• [WHAT IS NEEDED] From the entries, filter out every line that lacks "first" and copy the rest.

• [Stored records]
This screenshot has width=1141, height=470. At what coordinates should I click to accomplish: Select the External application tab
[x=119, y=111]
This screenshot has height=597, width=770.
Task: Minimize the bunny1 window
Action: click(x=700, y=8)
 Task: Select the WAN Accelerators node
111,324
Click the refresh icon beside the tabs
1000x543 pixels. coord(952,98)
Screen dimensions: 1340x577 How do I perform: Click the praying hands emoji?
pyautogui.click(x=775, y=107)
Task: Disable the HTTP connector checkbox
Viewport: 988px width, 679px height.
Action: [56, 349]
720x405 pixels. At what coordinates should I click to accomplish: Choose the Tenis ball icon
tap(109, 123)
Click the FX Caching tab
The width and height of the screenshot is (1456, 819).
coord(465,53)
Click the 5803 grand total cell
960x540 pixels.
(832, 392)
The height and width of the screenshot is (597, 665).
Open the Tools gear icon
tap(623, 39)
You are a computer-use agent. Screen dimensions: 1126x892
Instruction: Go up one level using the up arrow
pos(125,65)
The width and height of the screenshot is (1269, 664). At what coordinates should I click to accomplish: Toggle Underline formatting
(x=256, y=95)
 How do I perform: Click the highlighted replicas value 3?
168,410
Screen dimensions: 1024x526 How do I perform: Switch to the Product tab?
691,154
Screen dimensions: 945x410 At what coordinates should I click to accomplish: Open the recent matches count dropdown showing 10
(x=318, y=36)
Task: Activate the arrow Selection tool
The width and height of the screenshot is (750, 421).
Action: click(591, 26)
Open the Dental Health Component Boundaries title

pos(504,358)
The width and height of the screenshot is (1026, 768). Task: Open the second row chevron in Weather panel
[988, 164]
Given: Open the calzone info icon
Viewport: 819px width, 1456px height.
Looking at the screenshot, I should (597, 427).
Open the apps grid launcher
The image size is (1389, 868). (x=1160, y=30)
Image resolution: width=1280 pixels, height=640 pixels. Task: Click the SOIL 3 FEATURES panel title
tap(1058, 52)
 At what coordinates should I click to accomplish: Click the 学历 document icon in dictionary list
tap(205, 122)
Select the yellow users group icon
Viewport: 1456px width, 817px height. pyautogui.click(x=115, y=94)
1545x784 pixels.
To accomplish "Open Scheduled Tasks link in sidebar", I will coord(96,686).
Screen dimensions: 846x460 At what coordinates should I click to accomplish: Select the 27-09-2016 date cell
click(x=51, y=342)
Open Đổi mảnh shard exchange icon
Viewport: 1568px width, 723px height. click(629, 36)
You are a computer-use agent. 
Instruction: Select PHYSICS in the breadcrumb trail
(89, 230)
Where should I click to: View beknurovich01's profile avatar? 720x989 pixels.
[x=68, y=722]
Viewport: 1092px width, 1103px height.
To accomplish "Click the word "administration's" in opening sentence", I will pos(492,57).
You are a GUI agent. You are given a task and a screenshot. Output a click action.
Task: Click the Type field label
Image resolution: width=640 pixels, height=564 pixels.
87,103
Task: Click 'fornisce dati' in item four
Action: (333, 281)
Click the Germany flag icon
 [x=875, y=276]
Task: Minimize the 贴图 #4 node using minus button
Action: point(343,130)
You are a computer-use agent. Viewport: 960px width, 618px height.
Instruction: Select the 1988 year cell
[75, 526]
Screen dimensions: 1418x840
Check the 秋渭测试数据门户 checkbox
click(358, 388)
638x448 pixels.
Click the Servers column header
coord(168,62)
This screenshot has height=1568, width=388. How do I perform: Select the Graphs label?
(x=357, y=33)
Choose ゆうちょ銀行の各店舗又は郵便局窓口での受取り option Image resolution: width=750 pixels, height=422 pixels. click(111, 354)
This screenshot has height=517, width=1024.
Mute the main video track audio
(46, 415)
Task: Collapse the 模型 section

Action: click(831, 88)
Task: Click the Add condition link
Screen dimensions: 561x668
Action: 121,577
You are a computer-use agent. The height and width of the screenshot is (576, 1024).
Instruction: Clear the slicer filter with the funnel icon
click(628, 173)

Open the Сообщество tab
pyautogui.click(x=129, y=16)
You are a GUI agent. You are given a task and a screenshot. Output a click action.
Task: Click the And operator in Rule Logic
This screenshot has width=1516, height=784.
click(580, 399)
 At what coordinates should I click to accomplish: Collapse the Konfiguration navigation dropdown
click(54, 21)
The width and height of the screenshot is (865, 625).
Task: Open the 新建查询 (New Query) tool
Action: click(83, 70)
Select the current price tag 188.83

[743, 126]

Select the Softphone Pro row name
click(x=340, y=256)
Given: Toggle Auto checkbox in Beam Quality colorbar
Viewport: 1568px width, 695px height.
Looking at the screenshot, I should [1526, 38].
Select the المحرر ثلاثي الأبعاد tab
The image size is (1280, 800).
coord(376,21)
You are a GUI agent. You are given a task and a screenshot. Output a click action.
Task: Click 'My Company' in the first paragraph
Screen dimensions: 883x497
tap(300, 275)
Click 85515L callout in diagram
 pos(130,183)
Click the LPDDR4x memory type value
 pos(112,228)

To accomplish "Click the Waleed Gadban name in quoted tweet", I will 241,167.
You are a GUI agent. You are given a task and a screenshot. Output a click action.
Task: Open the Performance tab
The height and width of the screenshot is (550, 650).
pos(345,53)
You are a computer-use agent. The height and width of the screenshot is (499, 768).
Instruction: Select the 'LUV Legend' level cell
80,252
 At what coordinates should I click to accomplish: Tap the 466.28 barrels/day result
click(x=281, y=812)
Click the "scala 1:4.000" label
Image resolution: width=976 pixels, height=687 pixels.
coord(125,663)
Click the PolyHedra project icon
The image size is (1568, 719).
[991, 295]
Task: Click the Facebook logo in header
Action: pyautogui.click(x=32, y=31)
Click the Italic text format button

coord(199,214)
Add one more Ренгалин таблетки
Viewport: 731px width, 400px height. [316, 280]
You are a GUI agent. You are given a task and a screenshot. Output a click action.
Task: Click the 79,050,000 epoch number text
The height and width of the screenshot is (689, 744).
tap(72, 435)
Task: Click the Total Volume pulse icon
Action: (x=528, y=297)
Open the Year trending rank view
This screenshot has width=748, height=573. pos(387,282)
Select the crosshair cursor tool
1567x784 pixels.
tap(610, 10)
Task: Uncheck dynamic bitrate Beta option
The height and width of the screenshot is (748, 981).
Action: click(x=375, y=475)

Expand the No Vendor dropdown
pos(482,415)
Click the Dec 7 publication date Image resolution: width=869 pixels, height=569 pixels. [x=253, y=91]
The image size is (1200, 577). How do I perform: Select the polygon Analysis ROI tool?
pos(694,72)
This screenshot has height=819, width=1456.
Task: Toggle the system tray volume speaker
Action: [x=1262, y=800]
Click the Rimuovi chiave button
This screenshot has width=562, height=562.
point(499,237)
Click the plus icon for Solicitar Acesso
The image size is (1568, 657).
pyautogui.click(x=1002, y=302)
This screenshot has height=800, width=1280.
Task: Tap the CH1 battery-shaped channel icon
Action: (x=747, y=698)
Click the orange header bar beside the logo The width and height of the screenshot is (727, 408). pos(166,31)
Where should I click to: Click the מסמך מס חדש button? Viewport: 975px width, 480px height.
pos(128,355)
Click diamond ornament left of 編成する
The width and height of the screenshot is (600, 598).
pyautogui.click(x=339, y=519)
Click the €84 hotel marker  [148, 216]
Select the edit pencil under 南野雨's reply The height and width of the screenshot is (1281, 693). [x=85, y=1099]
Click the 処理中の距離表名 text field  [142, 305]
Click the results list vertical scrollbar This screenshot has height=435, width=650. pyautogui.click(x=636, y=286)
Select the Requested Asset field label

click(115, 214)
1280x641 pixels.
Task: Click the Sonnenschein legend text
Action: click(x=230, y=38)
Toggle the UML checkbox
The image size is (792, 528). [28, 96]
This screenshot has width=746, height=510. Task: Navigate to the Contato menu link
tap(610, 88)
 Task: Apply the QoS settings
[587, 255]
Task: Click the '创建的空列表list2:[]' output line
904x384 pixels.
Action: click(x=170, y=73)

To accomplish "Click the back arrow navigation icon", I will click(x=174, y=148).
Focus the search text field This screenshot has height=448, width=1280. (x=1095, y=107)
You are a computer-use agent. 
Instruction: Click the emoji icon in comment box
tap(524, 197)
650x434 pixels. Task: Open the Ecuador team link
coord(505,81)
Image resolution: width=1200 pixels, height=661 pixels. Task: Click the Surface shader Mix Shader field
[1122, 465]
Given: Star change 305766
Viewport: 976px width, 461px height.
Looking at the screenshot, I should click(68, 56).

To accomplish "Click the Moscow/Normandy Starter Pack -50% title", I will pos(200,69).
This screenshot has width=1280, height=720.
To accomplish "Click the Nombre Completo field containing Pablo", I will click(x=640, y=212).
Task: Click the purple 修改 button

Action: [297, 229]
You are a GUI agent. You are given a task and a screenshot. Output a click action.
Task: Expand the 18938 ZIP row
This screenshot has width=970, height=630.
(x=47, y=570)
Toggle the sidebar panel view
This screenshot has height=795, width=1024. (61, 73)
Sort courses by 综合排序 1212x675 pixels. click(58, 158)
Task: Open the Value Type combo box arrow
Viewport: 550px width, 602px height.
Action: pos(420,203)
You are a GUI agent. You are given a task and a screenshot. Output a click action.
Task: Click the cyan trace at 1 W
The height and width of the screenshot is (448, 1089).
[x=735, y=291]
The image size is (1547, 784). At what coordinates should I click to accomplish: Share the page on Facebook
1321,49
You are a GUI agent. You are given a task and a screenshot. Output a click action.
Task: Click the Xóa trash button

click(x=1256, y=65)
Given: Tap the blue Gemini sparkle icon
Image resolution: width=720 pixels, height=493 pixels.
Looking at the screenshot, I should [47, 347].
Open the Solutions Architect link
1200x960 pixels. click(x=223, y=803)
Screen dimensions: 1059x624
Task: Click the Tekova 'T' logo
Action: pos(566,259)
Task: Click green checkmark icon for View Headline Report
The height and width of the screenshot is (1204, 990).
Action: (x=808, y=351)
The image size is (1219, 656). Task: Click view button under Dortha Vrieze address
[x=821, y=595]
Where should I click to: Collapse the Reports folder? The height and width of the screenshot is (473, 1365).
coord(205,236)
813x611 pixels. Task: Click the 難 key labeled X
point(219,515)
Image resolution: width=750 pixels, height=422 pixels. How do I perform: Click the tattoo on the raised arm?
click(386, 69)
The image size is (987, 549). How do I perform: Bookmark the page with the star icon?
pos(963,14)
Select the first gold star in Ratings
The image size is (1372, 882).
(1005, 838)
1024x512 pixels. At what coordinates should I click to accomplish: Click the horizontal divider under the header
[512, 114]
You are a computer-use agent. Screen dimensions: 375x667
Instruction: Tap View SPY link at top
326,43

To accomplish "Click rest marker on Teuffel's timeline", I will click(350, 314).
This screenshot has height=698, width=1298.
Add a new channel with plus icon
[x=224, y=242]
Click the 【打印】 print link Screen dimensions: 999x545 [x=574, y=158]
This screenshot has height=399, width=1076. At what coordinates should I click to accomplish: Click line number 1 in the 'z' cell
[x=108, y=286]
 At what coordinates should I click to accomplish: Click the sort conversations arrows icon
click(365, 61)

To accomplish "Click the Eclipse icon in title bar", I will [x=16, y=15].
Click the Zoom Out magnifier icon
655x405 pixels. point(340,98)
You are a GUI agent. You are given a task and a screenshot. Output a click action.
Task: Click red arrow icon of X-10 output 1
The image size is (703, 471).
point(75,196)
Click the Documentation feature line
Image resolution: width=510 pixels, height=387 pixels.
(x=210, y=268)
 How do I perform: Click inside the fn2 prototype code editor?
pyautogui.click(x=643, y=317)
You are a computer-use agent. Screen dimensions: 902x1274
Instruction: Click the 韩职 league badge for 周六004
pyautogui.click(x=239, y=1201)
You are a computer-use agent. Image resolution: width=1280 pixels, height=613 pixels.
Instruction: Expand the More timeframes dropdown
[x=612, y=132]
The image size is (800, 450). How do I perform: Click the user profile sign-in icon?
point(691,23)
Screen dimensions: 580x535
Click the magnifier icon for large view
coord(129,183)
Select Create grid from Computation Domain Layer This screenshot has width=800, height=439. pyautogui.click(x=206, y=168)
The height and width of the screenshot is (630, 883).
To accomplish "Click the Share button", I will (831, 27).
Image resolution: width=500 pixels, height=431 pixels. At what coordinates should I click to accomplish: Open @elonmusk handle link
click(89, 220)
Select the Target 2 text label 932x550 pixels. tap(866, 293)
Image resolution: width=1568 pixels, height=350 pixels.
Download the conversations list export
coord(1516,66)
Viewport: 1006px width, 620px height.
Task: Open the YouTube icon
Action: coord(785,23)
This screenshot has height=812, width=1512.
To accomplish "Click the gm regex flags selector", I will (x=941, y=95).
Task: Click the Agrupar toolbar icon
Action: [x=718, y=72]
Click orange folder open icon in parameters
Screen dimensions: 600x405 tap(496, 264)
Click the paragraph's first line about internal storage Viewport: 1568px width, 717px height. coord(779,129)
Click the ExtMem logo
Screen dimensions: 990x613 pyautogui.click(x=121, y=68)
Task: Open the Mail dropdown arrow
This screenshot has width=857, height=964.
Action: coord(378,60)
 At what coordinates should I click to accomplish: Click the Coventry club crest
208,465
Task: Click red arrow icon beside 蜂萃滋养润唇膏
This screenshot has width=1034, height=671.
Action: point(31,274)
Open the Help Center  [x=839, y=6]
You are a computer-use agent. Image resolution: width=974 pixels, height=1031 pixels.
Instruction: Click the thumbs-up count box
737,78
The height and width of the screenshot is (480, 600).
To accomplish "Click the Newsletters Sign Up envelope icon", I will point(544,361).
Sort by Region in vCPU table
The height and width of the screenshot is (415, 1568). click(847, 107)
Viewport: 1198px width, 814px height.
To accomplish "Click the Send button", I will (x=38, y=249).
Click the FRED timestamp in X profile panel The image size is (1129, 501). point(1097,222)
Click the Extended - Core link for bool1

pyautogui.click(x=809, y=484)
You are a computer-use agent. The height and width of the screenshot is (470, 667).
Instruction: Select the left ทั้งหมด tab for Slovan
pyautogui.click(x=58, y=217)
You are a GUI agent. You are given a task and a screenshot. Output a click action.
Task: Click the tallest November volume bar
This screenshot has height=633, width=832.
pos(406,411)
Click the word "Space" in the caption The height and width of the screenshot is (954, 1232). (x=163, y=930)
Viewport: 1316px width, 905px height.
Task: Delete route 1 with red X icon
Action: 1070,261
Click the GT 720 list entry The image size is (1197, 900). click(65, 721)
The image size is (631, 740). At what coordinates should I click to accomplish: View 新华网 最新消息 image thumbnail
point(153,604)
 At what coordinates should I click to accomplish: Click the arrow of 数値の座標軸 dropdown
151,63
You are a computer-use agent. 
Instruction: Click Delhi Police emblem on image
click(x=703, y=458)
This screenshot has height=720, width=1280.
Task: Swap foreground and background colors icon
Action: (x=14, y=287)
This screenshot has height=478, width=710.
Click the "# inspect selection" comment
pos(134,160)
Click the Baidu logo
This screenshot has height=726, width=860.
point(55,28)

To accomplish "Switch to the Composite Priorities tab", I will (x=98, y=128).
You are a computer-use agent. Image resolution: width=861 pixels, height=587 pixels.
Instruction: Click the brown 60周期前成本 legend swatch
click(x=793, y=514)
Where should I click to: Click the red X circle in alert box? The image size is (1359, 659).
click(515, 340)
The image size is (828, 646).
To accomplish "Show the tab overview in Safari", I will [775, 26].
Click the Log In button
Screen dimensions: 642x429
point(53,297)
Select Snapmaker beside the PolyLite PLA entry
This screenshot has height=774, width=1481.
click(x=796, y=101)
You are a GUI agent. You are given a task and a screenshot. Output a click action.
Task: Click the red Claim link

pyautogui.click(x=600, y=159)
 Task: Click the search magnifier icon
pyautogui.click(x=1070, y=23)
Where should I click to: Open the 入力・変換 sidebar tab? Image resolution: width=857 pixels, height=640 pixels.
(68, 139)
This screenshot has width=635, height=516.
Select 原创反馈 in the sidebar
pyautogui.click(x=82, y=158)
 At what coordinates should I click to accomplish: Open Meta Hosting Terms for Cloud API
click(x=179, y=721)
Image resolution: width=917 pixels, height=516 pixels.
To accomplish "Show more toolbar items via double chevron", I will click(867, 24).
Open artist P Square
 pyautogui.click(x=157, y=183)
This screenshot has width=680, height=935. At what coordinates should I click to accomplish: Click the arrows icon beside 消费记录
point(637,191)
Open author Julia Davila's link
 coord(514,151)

• [RESULT FOR THIS TASK]
Task: Click 'My Company' in the first paragraph
Select the first gold star in Ratings
Click the paragraph's first line about internal storage Viewport: 1568px width, 717px height. coord(779,129)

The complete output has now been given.